+++ Exercise text

This isn’t the first time Google has attempted Project Dragonfly.
Google dropped a previous attempt at Dragonfly in 2010 after employees voiced concerns. However, according to internal documents and inside sources, Dragonfly was back up in Spring 2017 and allegedly sped up in December after Google CEO Sundar Pichai met a Chinese government official.
Patrick Poon, who researches China for Amnesty, said:
It will be a dark day for internet freedom if Google has acquiesced to China’s extreme censorship rules to gain market access.
In putting profits before human rights, Google would be setting a chilling precedent and handing the Chinese government a victory.
China has been eerily quiet on the subject, yet the country is currently mining data from the brains of its workers and has installed a social credit system that has barred 15 million of its people from travel, so…
Just an “Exploratory” Project?
Google employees reminded the company that their original policies preclude them from working for evil purposes, so imagine their concern when they finally realized what the project was they had been unwittingly working on this whole time. Google has claimed that it was not close to plans for launching the project in China.
Although Google responded that work on Dragonfly was “exploratory” in nature, The Intercept reported that “an Android app with versions called Maotai and Longfei had been developed and could be launched within nine months if Chinese government approval was won.”
Additionally, a leaked document showed language that suggested something more than exploratory work.
“We have to be focused on what we want to enable,” said a Mr. Gomes to employees on the project. “And then when the opening happens we are ready for it.”
“I wish ourselves the best of luck in actually reaching our destination as soon as possible,” Gomes said in a committee hearing.
The company’s head of search quickly shut down any talk of goals for China during a Q&A at a conference in October.
Google CEO Sundar Pichai tells #GoogleHearing they were just “exploring” what a censored search app for China “looks like”.
This is what an internal source had to say about that https://t.co/u73ZLwqMU2 @rj_gallagher pic.twitter.com/lCoSUit87J
— Joe Westby (@JoeWestby) December 11, 2018
Google CEO Sundar Pichai is currently being grilled by Congress on the company’s potential plans in China as it relates to Internet censorship.

++++++

What to produce: According to the Project Dragonfly text, what were the versions of the Android app that The Intercept reported had been developed called?

+++ Record set

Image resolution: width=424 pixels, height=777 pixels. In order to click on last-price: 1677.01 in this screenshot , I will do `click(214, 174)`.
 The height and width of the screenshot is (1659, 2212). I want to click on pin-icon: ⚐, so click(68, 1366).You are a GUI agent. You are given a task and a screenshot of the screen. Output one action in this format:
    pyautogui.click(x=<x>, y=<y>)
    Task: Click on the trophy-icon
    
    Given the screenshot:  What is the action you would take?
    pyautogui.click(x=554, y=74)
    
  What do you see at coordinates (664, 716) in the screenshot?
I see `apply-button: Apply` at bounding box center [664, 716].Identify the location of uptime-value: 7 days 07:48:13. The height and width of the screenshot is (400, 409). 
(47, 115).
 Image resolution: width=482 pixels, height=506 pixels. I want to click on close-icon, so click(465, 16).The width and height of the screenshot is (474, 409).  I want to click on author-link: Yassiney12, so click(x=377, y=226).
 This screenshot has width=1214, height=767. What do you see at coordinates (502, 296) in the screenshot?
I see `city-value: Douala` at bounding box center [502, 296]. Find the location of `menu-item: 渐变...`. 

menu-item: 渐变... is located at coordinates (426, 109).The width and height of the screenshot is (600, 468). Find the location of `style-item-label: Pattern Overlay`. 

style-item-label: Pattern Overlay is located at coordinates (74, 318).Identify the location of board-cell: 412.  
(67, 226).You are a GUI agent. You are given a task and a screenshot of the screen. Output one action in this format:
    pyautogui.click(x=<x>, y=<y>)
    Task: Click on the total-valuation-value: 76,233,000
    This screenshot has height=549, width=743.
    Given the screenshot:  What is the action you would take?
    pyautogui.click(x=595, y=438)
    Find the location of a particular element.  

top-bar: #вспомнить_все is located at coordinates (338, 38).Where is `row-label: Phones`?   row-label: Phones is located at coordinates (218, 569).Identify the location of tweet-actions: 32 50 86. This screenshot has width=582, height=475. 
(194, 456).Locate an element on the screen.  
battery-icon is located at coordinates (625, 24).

++++++

Exercise response: Maotai and Longfei